*** Given text ***

Faasos raises funding of $6.4M from Sequoia Capital and Lightbox

Tuesday April 25, 2017 , 2 min Read

Faasos, the Pune-based on-demand food delivery startup, has raised $6.4 million in an extension of its previous Series C funding. The tranche round saw participation from Lightbox Ventures II, Sequoia Capital India, RuNet South Asia, Lightbox Expansion Fund, and RB Investments. The first tranche of this round was raised in December 2015, according to an Economic Times report. The total amount of funding raised by the company till date stands at $64.6 million.

The company was started in 2003 by IIM Lucknow alumnus Jaydeep Burman. At that point of time, the team had gone in for a QSR (Quick Service Restaurant) model. When YourStory spoke to Jaydeep in August 2015, he told us that they were doing over 12,000 orders in a day.

The Faasos team.

From the QSR model, the team soon switched to a dark kitchen model, then moved to a marketplace model, and are now following a multi-brand cloud kitchen model. Faasos now, under its central kitchen, establishes multiple brands that are known for their own specialities, like Oven Story, Kettle & Eggs, and Behrouz. According to its 2016 RoC filing, the company generated a loss of $17.2 million.

*** End of Given text ***
*** Data extracts ***

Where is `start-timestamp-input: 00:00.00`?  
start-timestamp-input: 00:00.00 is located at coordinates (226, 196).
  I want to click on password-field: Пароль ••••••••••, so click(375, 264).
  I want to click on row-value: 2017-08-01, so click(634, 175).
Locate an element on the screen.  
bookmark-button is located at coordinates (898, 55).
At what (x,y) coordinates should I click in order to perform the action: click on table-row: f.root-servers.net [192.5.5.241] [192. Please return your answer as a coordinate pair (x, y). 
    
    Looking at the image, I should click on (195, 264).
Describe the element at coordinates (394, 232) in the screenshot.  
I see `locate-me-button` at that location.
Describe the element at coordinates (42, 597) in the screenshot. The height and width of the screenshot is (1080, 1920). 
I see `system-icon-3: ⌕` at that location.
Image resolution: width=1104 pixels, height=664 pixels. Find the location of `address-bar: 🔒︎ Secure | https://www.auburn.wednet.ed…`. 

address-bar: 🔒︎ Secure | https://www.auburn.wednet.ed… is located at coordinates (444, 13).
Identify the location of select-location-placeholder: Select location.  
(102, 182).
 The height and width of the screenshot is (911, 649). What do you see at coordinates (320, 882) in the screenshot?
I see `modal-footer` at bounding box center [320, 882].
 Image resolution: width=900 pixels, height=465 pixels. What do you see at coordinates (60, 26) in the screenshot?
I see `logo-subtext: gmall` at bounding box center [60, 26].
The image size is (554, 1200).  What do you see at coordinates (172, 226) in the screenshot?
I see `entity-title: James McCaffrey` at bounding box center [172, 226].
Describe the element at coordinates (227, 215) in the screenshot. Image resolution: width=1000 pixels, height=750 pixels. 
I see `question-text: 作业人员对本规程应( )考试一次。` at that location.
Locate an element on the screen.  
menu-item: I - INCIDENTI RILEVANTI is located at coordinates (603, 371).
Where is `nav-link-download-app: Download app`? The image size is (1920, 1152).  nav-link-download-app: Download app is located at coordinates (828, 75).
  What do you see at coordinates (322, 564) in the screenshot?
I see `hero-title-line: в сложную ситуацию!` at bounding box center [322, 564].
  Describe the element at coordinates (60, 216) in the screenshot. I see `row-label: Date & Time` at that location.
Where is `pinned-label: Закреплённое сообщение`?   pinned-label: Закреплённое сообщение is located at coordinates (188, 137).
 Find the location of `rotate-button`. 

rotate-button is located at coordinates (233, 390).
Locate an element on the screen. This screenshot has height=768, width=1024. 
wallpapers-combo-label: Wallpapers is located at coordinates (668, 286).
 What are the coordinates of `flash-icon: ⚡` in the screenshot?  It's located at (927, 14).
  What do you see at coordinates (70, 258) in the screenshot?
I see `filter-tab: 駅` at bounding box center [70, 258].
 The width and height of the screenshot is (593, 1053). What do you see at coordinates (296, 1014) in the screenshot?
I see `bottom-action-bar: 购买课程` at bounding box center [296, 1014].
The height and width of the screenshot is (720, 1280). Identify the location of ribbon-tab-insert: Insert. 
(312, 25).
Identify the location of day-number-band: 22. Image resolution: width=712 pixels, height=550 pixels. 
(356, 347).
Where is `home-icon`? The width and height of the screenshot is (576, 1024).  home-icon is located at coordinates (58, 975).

*** End of Data extracts ***

## Activity
Resume the article on Faasos's funding, picking up after its final sentence. The material above was taken from a different source than the text.

## Written answer
Foodtech has been a dicey space. While 2015 saw VCs salivating over the sector, with every investor putting in money into every startup in the space, the end of the year saw several pitfalls, the biggest one being TinyOwl. Once lauded as a fast growing food delivery startup that rivalled Swiggy, TinyOwl met with a rather sticky end. The company had raised $28 million from the likes of Matrix Partners, Nexus Venture Partners, and Kunal Bahl and Rohit Bansal. After that, several food startups followed suit, Dazo and Spoonjoy among them.

The ones that are believed to have strong models are Swiggy, Zomato, and FreshMenu. Of these, FreshMenu is a strong player in the internet kitchen space. There is also Phanindra Sama-backed InnerChef, and now even Swiggy has ventured into the cloud-kitchen space, with a test pilot at Koramangala, Bengaluru.

In addition to all the foodtech-focused players, speculations are now rife that Uber Eats is poised for a big launch in May this year. Most Indian startups in the space, meanwhile, seem to be ramping up operations.